Just because we can detect the ‘genetic fingerprint’ of a virus doesn’t prove it’s the cause of a disease:
- “Detection of viral RNA may not indicate the presence of infectious virus or that 2019-nCoV is the causative agent for clinical symptoms.”
So, while there’s little doubt that using PCR to identify the genetic fingerprint of a Covid-19 virus is the gold standard in molecular science, there’s equally no doubt that using it as the gold standard to quantify Covid-19 ‘cases’ and ‘deaths’ is “ill-advised.”

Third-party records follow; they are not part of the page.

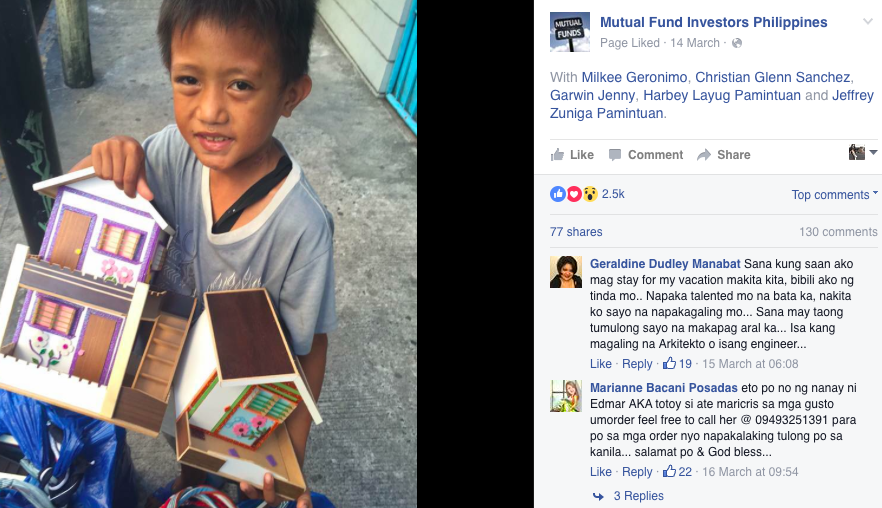882x508 pixels.
Task: Click Like under Geraldine Dudley Manabat's comment
Action: pyautogui.click(x=600, y=364)
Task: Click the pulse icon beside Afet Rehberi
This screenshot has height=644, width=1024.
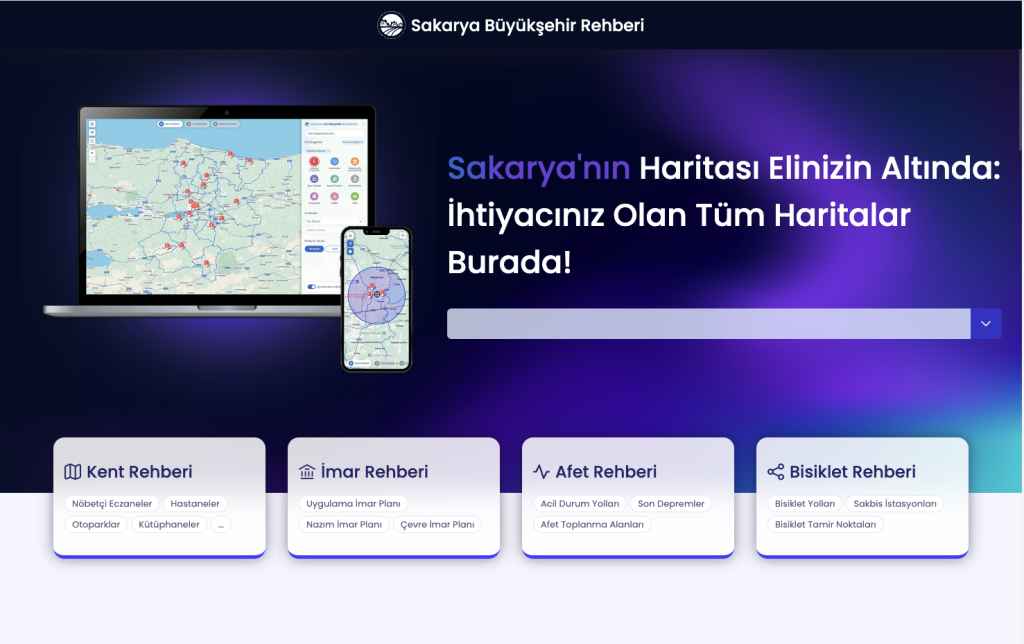Action: (541, 472)
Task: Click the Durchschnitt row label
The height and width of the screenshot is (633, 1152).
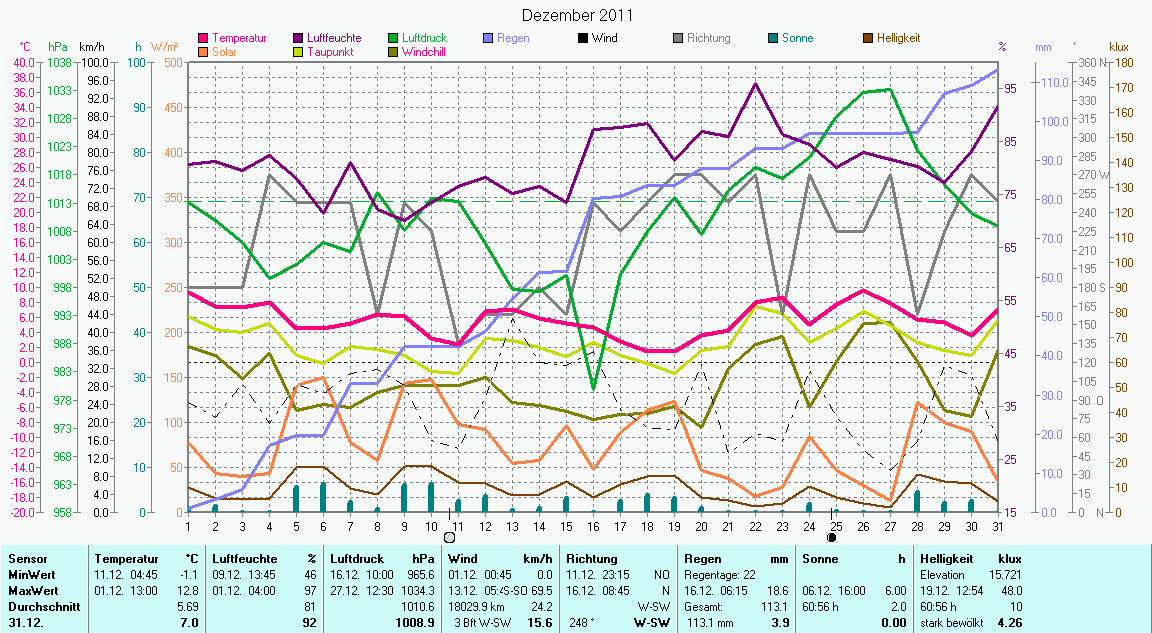Action: [x=40, y=606]
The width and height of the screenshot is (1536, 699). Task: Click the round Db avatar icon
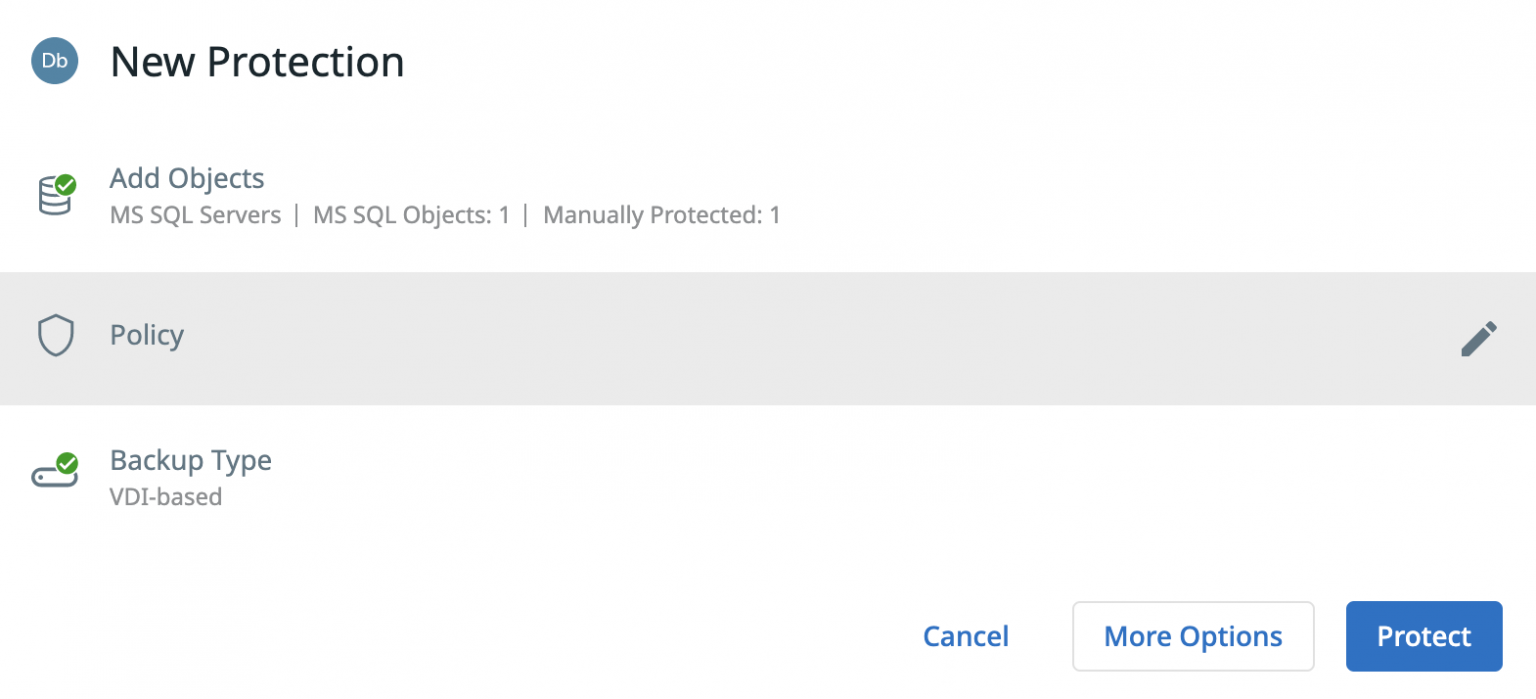tap(55, 61)
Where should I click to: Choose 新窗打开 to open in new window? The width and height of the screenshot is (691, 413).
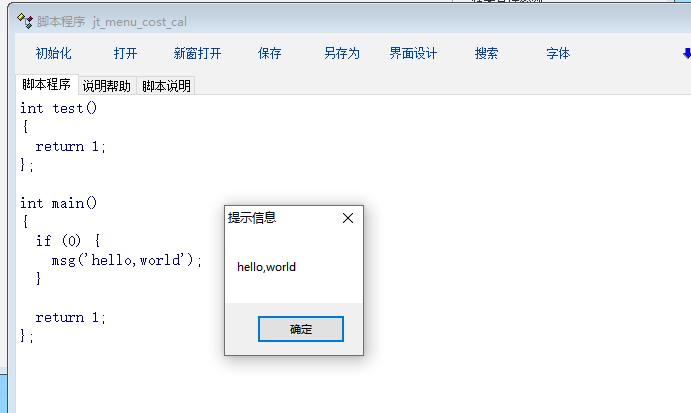197,54
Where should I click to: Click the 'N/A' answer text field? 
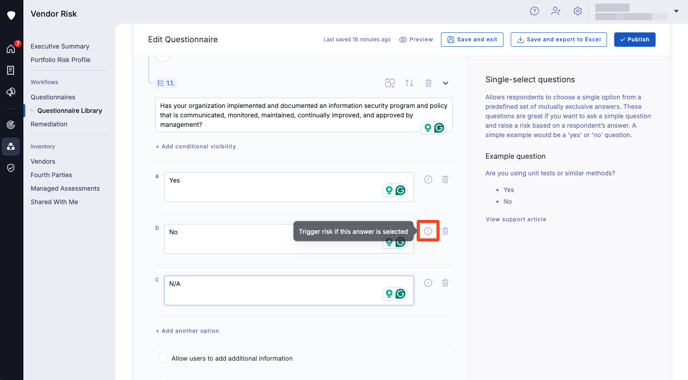tap(289, 290)
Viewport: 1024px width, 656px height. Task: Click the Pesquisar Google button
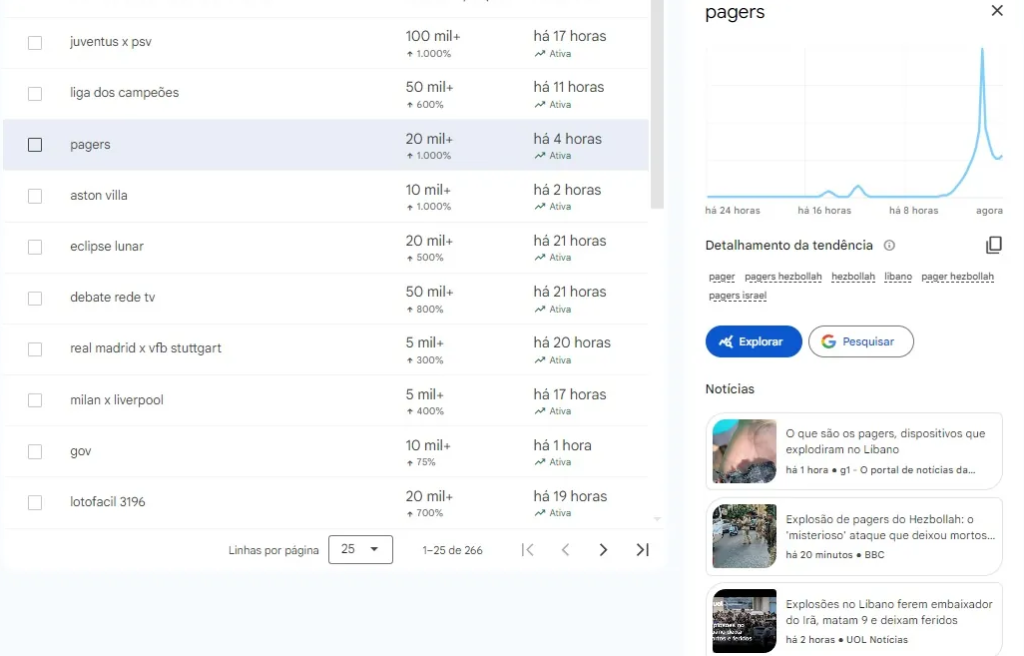tap(860, 341)
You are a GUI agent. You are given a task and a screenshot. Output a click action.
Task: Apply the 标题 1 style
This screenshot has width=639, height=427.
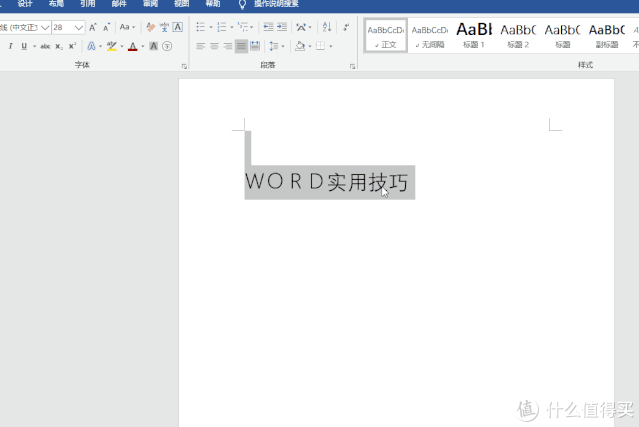click(473, 35)
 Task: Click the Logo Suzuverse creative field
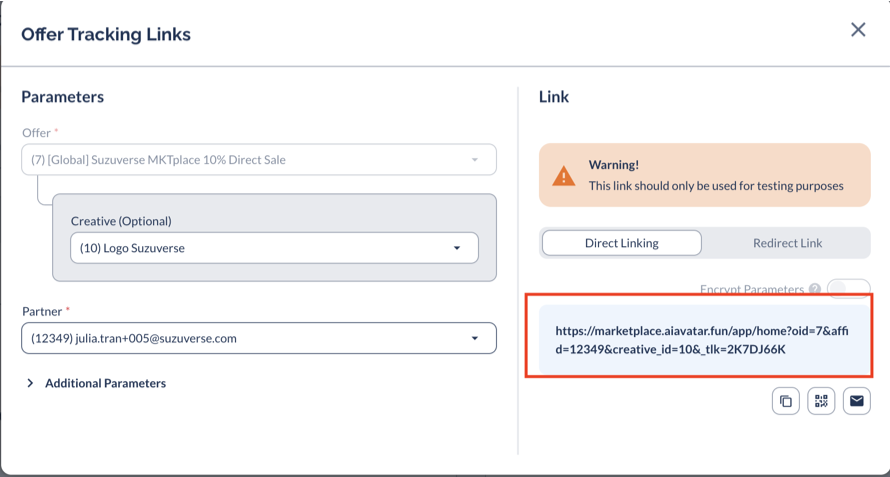274,248
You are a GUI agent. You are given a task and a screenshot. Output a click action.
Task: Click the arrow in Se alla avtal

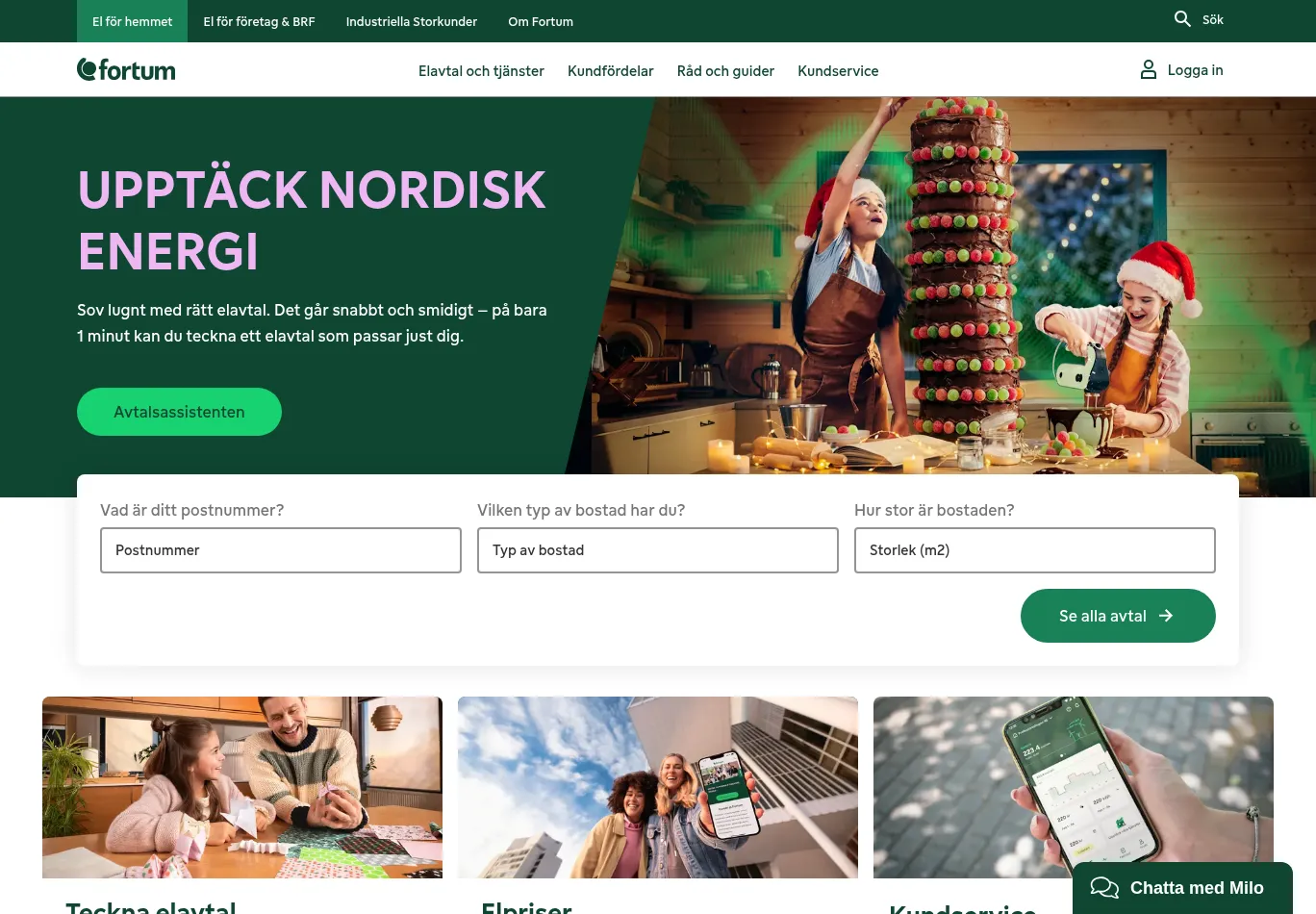(1166, 616)
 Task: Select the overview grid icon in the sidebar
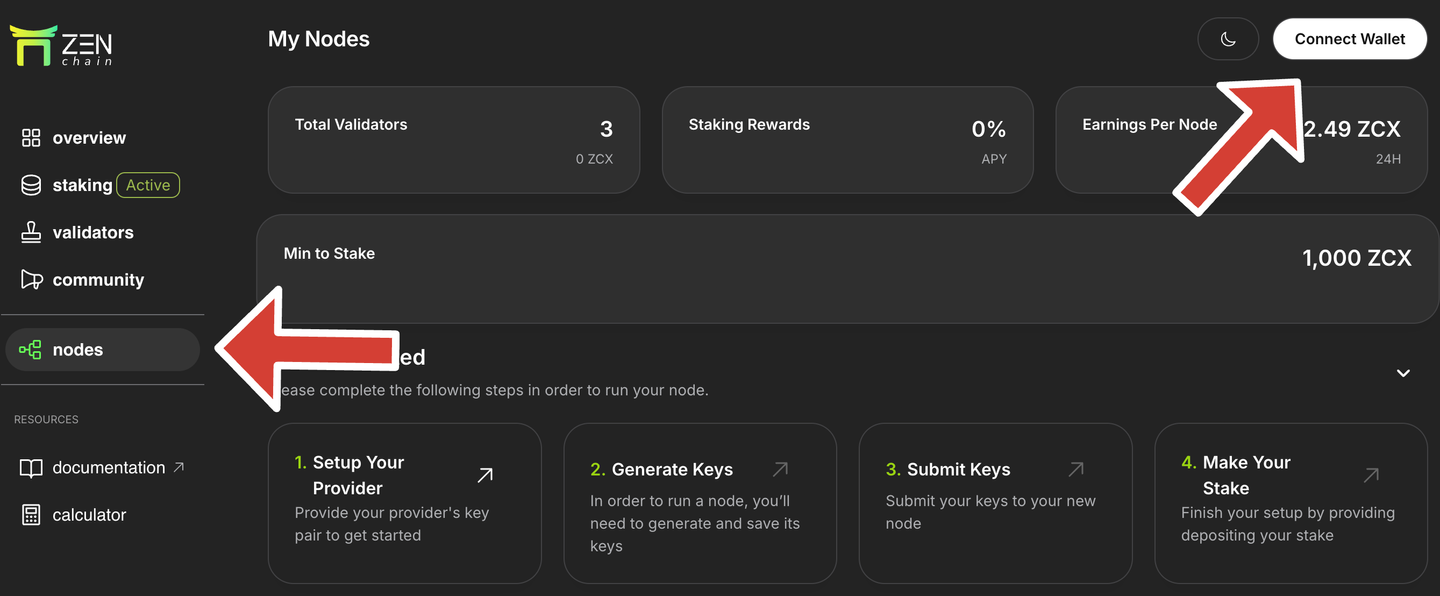click(30, 137)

The idea that PCR may have been used to make a mountain out of a molehill by blowing a relatively ordinary disease outbreak out of all proportion is so shocking it’s literally unthinkable. But it wouldn’t be the first time it has happened.
...By the CDC’s own admission, in its instructions for use of PCR tests:
Detection of viral RNA may not indicate the presence of infectious virus or that 2019-nCoV is the causative agent for clinical symptoms.
From that statement alone it’s clear that PCR tests may give a false representation that is untrue or misleading. If those using PCR tests to represent the number of Covid cases and deaths know it may be misleading and do it to ‘make a gain,’ either monetary or just to advance their own careers, it’s ‘fraud by false representation.’
If they have a duty to disclose information and they don’t do it it’s ‘fraud by failing to disclose information.’ And if they occupy positions where they’re expected not to act against the interests of the public but do it anyway it’s ‘fraud by abuse of position.’
If the law won’t prosecute those in authority for fraud, how else can they be discouraged from doing it?
WIND: Little hope that the public would ever read or begin to understand the issues in this article. Much of what has transpired is clear and self-evident fraud in multiple respects, as noted above.